Lundry gives credit to the Obama campaign data effort, and said "that campaign, without a doubt, in 2012, had data and analytics more fully integrated into their structure."
But since last year's election, "what you are seeing is a flurry of activity on the right to make sure that we not only catch them, but surpass them," Lundry said.
Indeed, while the Democrats were counting votes Tuesday, Deep Root announced a partnership with FourthWall Media, a major source of cable set-top box viewing data.
That data, which is anonymized, records what people watch. Change a channel and a new row of data is created. The idea is to take this data, combine it with insights about the voters, and then place ads on TV shows most likely to reach certain voters, such as swing voters. Lundry said this will improve the efficiency of campaign advertising spending.
Political campaigns have been using data for years to develop sophisticated understanding of voters. But the combination of relatively low-cost cloud computing, large quantities of data collected via online, in public repositories, and from sensors and so on, gave rise to big data analysis as researchers correlated these data sets in search of new insights.
"You are collecting everything you can, and essentially comparing it every way you can," said James Hendler, a professor in the computer and cognitive science departments at Rensselaer Polytechnic Institute, and head of its Institute for Data Exploration and Applications.
"When you do a poll and you talk to 1,000 people who represent 100,000 people, you get a margin of error plus or minus 3%," said Hendler. That's helpful, but it's not nearly as helpful as having 70,000 of those 100,000 people. "You get much more precise, and start identifying sub-communities that you can't do in a poll."

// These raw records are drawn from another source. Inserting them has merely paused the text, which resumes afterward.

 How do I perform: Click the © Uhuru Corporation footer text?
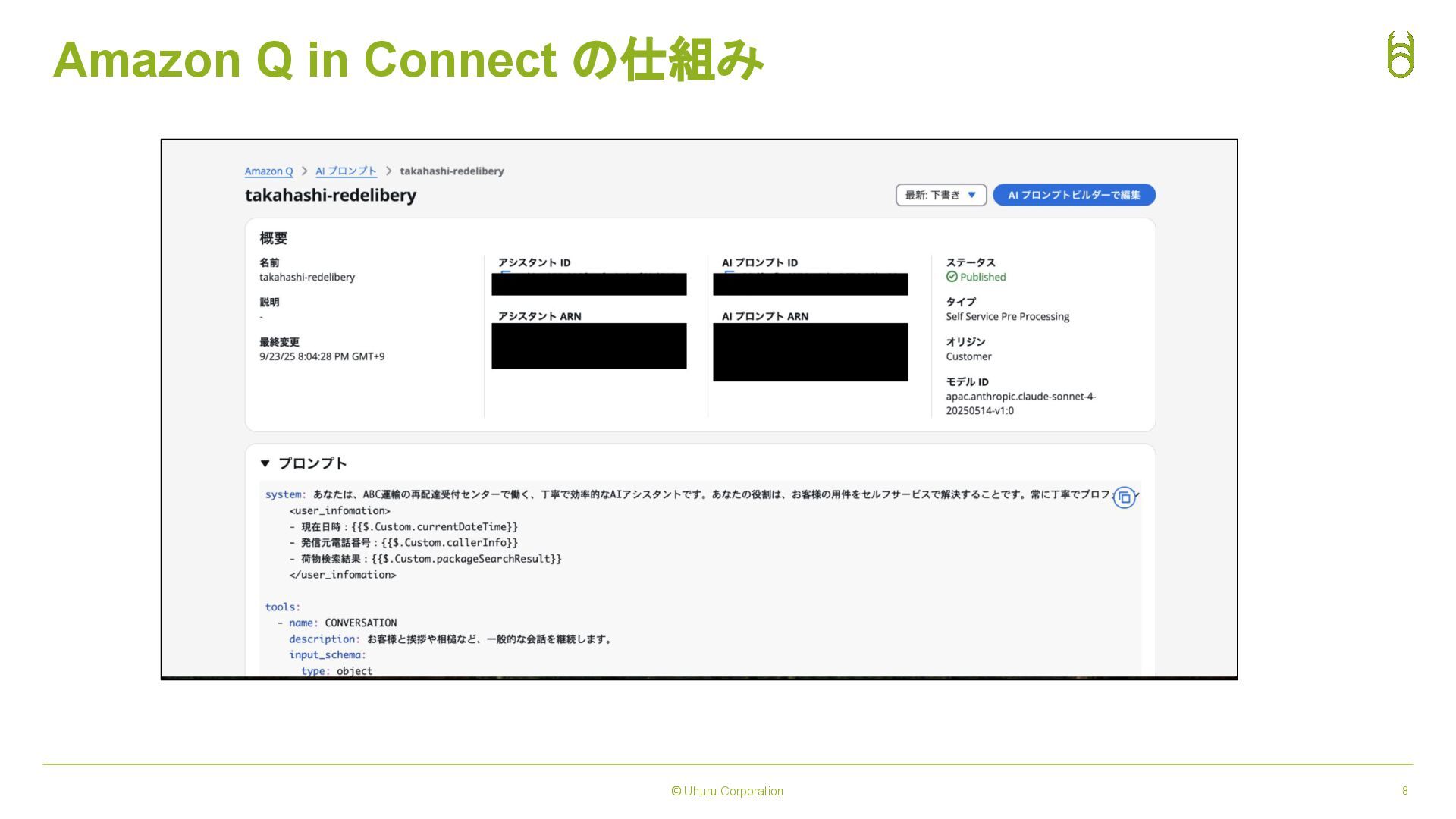727,791
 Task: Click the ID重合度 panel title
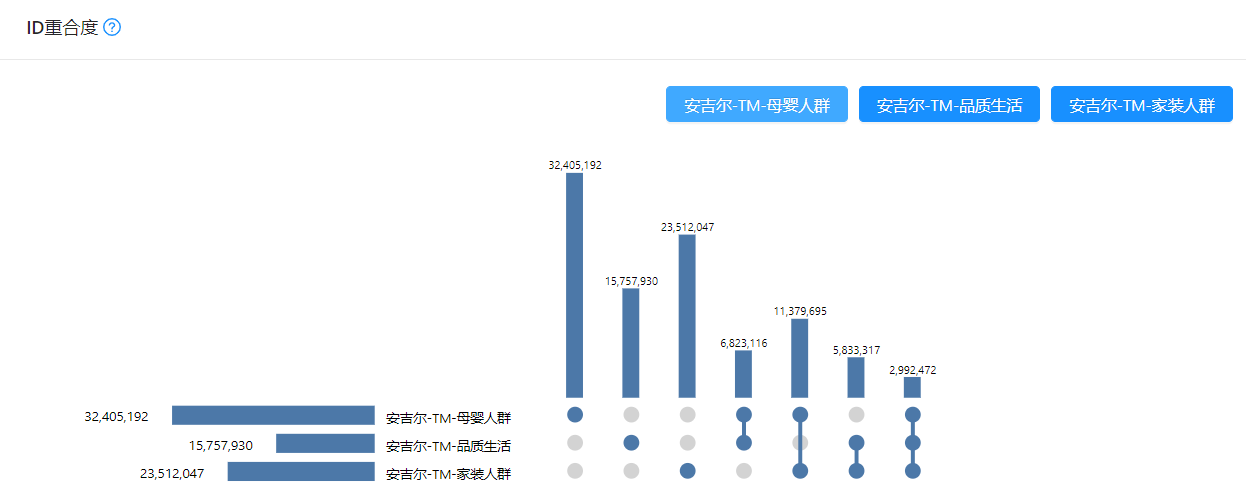coord(62,27)
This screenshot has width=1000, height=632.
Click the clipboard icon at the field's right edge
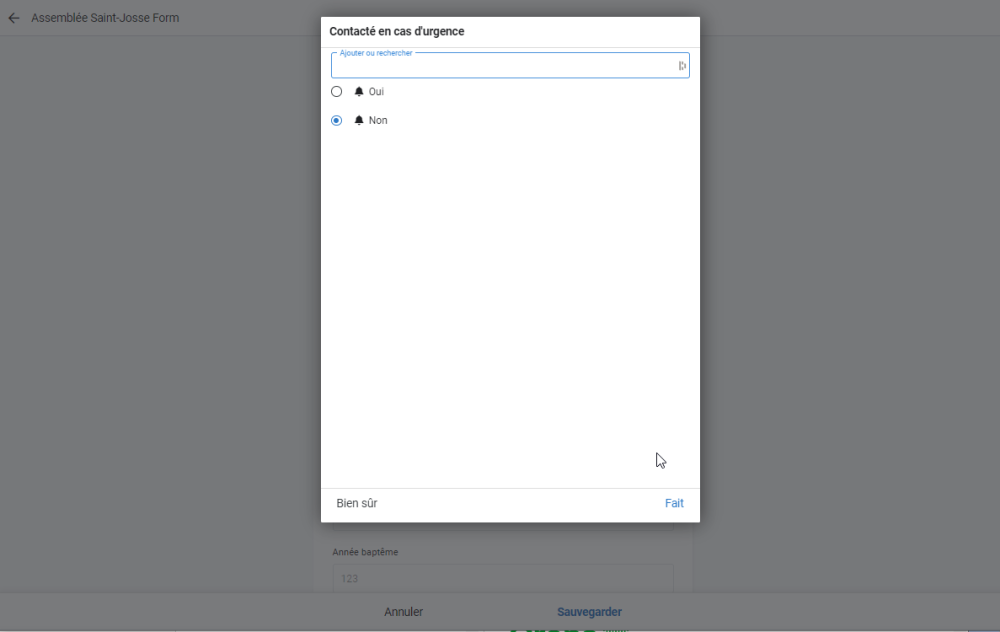[681, 64]
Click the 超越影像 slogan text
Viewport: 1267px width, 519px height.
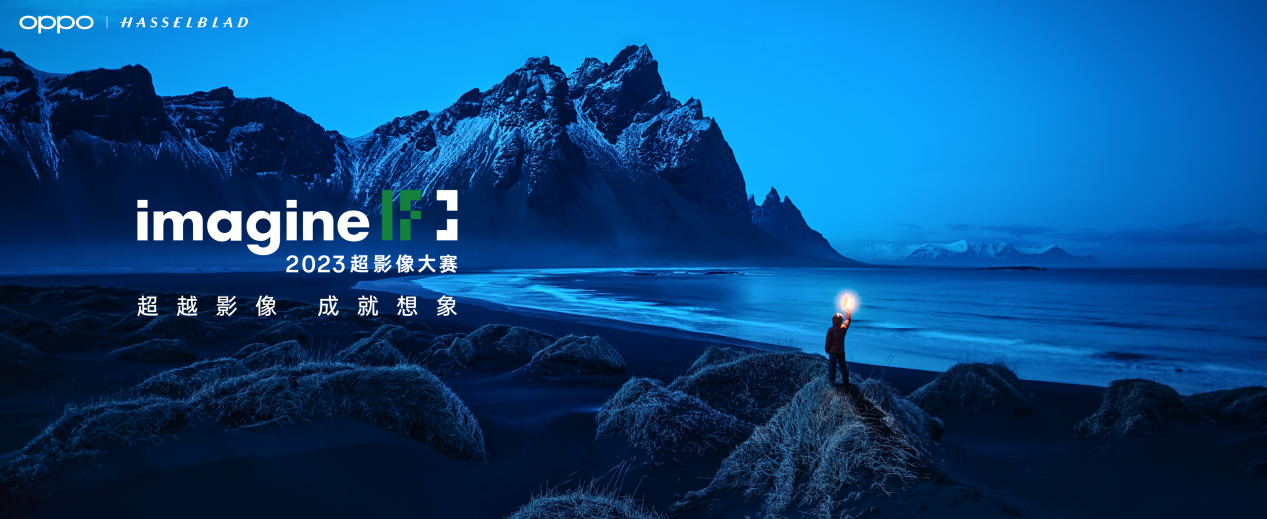207,306
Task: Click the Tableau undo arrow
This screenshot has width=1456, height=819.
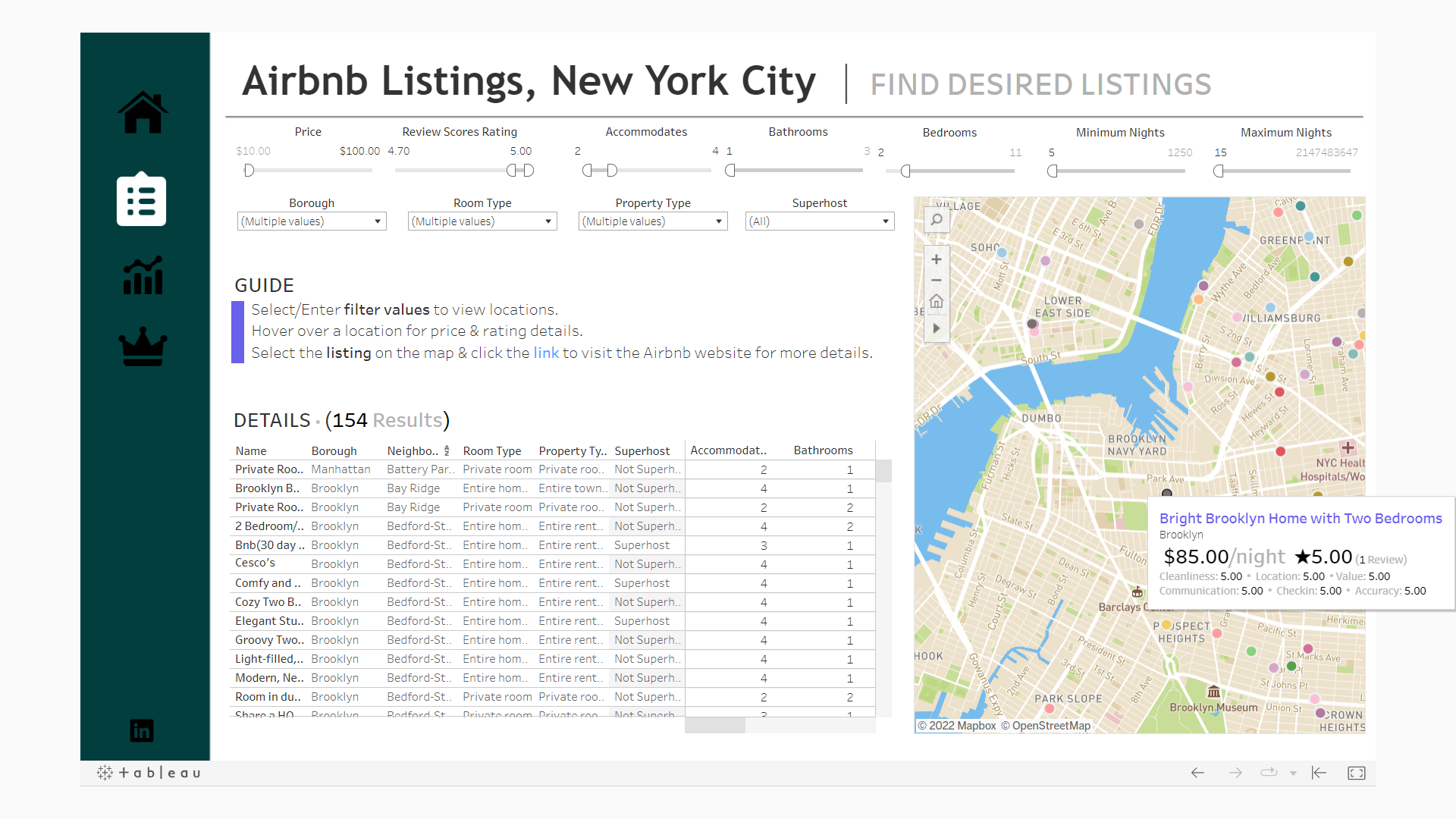Action: [x=1197, y=773]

This field is new. The first graduate program in analytics was created in 2007, and universities are rushing to establish programs.
In the 2012 campaign, big data use came of age, Lundry said. This campaign "was definitely the first cycle in which the term 'data scientists' was part of the org chart in any campaign."
Wegrzyn said BlueLabs assembled a creative team of problem solvers, engineers, statisticians, data scientists and domain experts, and said they want campaigns to see analytics as "an agile, team-driven, creative process."
Wegrzyn was surprised by the attention the analytical effort received during the Obama campaign. He led the selection and deployment of the Hewlett-Packard Vertica platform that the campaign used.
"Usually the nerds in the back room don't warrant a great deal of attention, especially in politics," said Wegrzyn, "but the world is changing."